Normally, such relief work as the grievors performed here, if it were work on assignments out of Vancouver, would be performed on a trip by trip basis, pursuant to article 7.2 (i). The employee would be called from the spare board in his turn, go out and back on his trip, and be returned to the spare board to await his next call, in order. Here, however, it is said that the service is performed pursuant to article 7.2 (vi). Certainly there is an agreement between the parties that dining car employees on the spare board at Vancouver are subject to call for trips out of Jasper. The company contends that spare board employees need not be called on a trip by trip basis for this work, but may be called for an "assignment" consisting of several trips. The union contends that the agreement permitting the company to call employees from the Vancouver spare board to perform several trips out of Jasper on the one call was conditional on the employees being paid held time between trips at Jasper.

The company has paid such claims on some occasions in the past. It has indicated its willingness to pay held time at Jasper where a spare board employee is held over after the completion of his "assigned" number of trips. Where it has paid held time between trips on the original "assignment", however, it now contends that such payments have been in error. If this is the case, then the company cannot be required to perpetuate the error.

On all of the material and evidence before me in this case, I am unable to find that the company in fact entered into an agreement to pay held time in the circumstances in issue here. In this, I do not in any way reflect on the sincerity or good faith of the union officers who gave evidence as to the nature of the agreement to use the Vancouver spare board for purposes of relief assignments from Jasper. It is simply that on the evidence, I cannot make a finding relating to the terms of such agreement, other than that the Vancouver spare board was to be used for this purpose. By the same token, and again having regard to all of the evidence, I cannot find that the union had agreed that employees could properly be called from Vancouver on other than a trip by trip basis. While it may be that employees are called to work out of Jasper pursuant to article 7.2 (vi) rather than article 7.2 (i), and while it is true that article 7.2 (vi) makes no reference to work on a trip by trip basis, it is nevertheless clear that the provisions of article 7 do not contemplate spare board employees being required to be held over for a number of days, away from the terminal at which the spare board is operated, without payment and unable to be called for other work. In this instance it had been the company’s belief (and again, I do not doubt the good faith of its officers) that the union had agreed to such an arrangement. Once again, it can only be said that the evidence does not establish that the arrangement contained such terms as those desired by the company. Obviously, where employees are to be deadheaded from Vancouver to Jasper and return, it would be desirable that they perform a sufficient amount of work out of Jasper to make the effort worthwhile. Some arrangement, worked out between the parties could no doubt be made to accommodate both interests within the framework of the collective agreement. The material before me only shows that the parties actually agreed to use the Vancouver spare board as a source of relief employees on Jasper-Prince Rupert runs. Each of the parties firmly believes that the agreement went beyond that, but each party’s view of the matter is denied by the other. The evidence fails to show any clearly defined, explicit consensus, whether in writing or otherwise.
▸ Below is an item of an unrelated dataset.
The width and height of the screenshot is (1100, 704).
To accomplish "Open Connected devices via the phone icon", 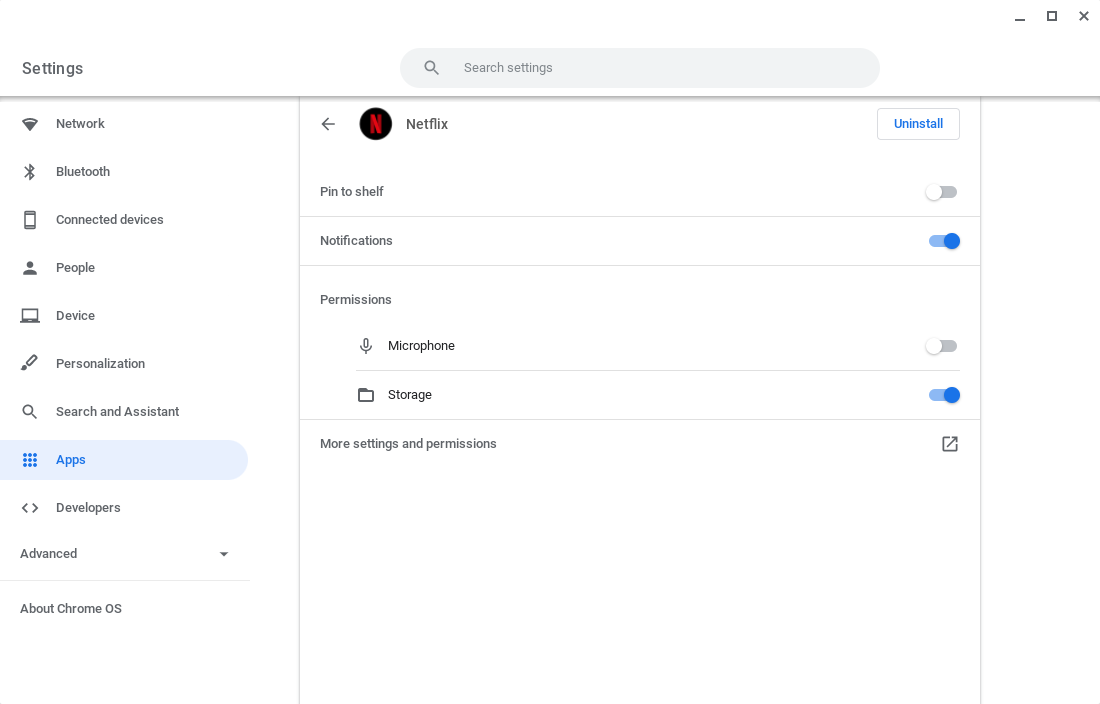I will (29, 219).
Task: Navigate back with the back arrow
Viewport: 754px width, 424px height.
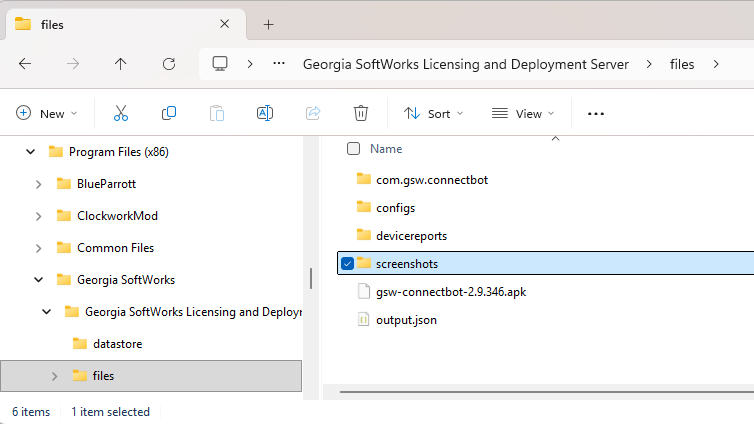Action: pyautogui.click(x=25, y=64)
The instant case involves claims for time "held" at Jasper. For the reasons which have been stated, there is no basis for such a claim in the absence of a particular agreement which would support it. There being no such agreement provided, the claims cannot succeed. The matter of requiring spare board employees to accept "assignments" on a multi-trip basis is not now before me for determination; it was, however, referred to at the hearing, and likewise appears to require a specific agreement between the parties. It may be noted that no such agreement appears, on the material before me.

For the foregoing reasons, the grievance must be dismissed.